**TASK DATA**
______

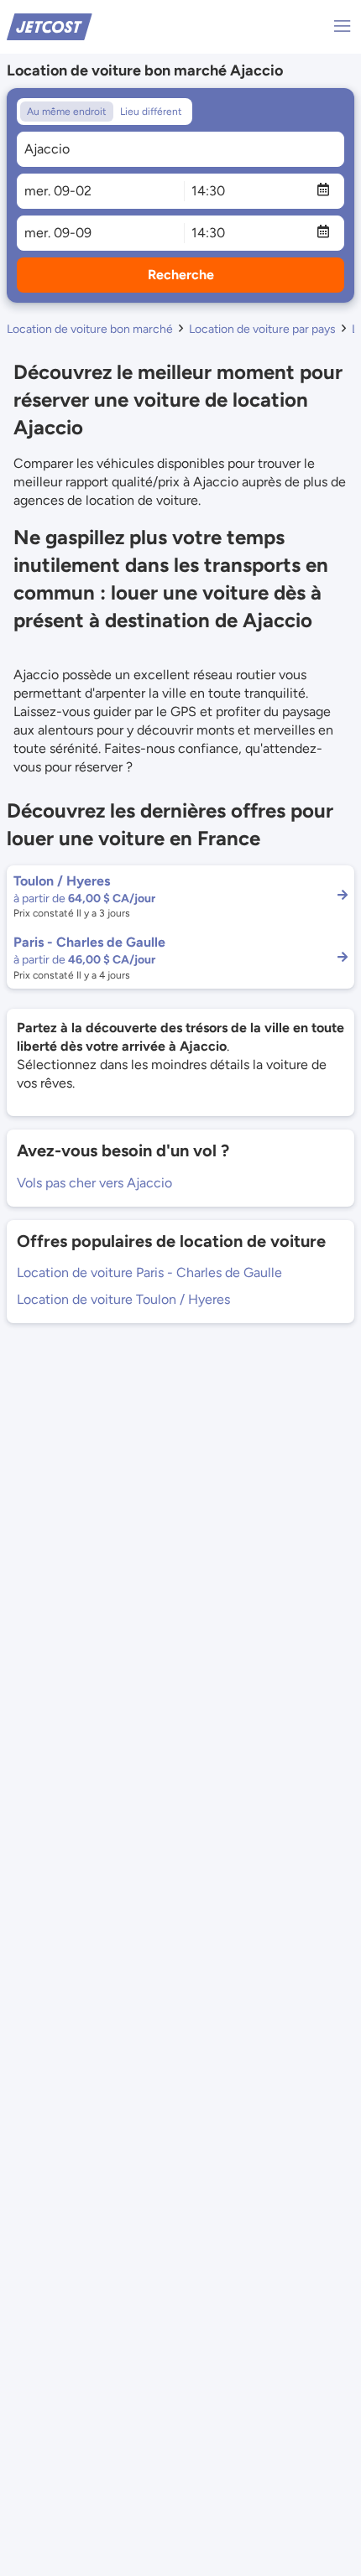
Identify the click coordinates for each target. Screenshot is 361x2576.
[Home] (49, 26)
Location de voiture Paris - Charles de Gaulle (149, 1272)
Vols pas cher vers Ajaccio (94, 1183)
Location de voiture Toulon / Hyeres (123, 1299)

______

**THE PROBLEM**
Leave out every line before the one containing "Location de voiture Paris"; set down that line and all remaining lines of the material exactly.

**COMPLETED TASK**
Location de voiture Paris - Charles de Gaulle (149, 1272)
Vols pas cher vers Ajaccio (94, 1183)
Location de voiture Toulon / Hyeres (123, 1299)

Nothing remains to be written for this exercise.